Die Rolle regionaler Deprivation bei der Prävention von Diabetes mellitus und Adipositas. Ergebnisse aus den GEDA-Telefonsurveys 2009 und 2010

Prof. Dr. Reiner Leidl, Prof. Dr. Rolf Holle, Helmholtz Zentrum München - Deutsches Forschungszentrum für Gesundheit und Umwelt, Institut für Gesundheitsökonomie und Management im Gesundheitswesen (IGM):

Ziel

Die zunehmende Prävalenz von Diabetes mellitus sowie von damit assoziierten Risikofaktoren, insbesondere Adipositas, zeigt aus epidemiologischer und aus gesundheitsökonomischer Perspektive die Notwendigkeit verstärkter präventiver Maßnahmen. Um entsprechende Versorgungsangebote so zielgerichtet und damit so effektiv wie möglich planen zu können, müssen die entsprechenden Bevölkerungsgruppen und geographischen Regionen, in denen diese Maßnahmen besonders notwendig sind, vorab identifiziert werden. Ziel unserer Untersuchung war es, die Bedeutung regionaler Faktoren im Zusammenhang mit Diabetes mellitus und Adipositas in Deutschland zu untersuchen.

Methodik

Analysiert wurden gepoolte Daten der telefonischen Gesundheitssurveys des Robert Koch-Instituts „Gesundheit in Deutschland Aktuell“ (GEDA) von 2009 und 2010. Insgesamt gingen n=33.690 Teilnehmer in die Analyse ein. Als abhängige Variablen wurden die Selbstangaben zum Vorliegen von Diabetes sowie von Adipositas (BMI ≥30) verwendet. Als erklärende Variable auf Individualebene wurde Schulbildung berücksichtigt. Alter, Geschlecht, BMI, Raucherstatus, körperliche Aktivität und Partnerstatus wurden als Kovariablen betrachtet. Die regionale Deprivation der Landkreise und kreisfreien Städte wurde über den "German Index of Multiple Deprivation" (GIMD) erfasst, der aus regional verfügbaren Informationen zu Einkommen, Beschäftigung, Bildung, kommunalen Einnahmen, Sozialkapital, Umwelt und Sicherheit in einem definierten Gebiet gebildet wird.

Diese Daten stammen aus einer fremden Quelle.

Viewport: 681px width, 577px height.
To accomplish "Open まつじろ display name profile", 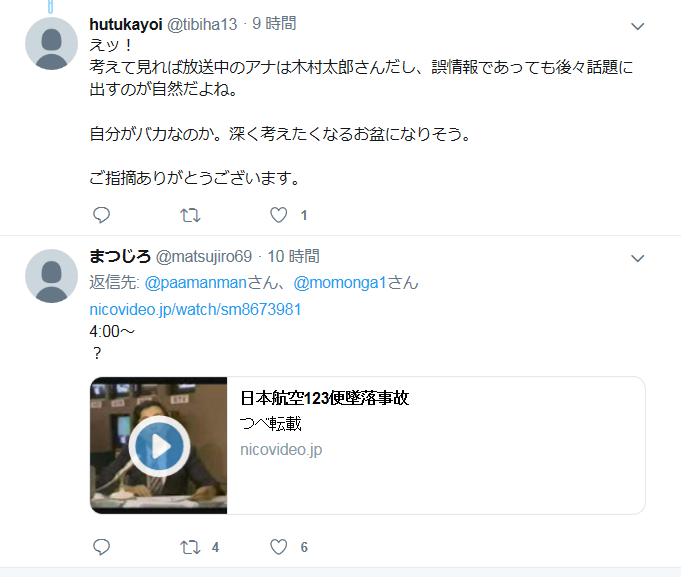I will click(x=120, y=256).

Die multivariate Auswertung erfolgte über logistische Mehrebenen-Modelle.

Ergebnisse

In Regionen mit der höchsten Deprivation lag die Häufigkeit eines Typ-2-Diabetes bei 8,6 Prozent der Befragten und für Adipositas bei 16,9 Prozent, gegenüber 5,8 bzw. 13,7 Prozent der Befragten in nur gering benachteiligten Regionen. Nach Adjustierung für weitere Einflussgrößen hatten Personen in den Gebieten mit der höchsten Deprivation noch eine rund 20 Prozent höhere Wahrscheinlichkeit, an Typ-2-Diabetes erkrankt zu sein, verglichen mit Männern und Frauen in den am wenigsten benachteiligten Regionen. Bei Adipositas lag sogar eine um fast 30 Prozent erhöhte Wahrscheinlichkeit in Zusammenhang mit höherer Deprivation vor. Hohe regionale Deprivation war insbesondere bei Frauen ein unabhängiger Einflussfaktor für das Auftreten von Diabetes und Adipositas. Bei Männern ließ sich ein statistisch signifikanter und unabhängiger Zusammenhang für Adipositas, nicht aber für Diabetes nachweisen.

Schlussfolgerung

Soziale Ungleichheit in der Prävalenz von Diabetes und Adipositas wird entscheidend über sozialräumliche Aspekte mitbestimmt. Räumliche Risikofaktoren wie materielle und soziale Deprivation sind ein wichtiger Ansatzpunkt, um regionalspezifische, effektive Präventionsmaßnahmen zu erarbeiten. Für ganzheitliche Präventionsstrategien müssen regionale wie auch individuelle Risikofaktoren identifiziert und auch deren Interaktion beleuchtet werden. Weitere Forschung soll untersuchen, inwieweit regionale Unterschiede bzgl. Versorgungsangeboten bestehen und zu den gesundheitlichen Ungleichheiten beitragen.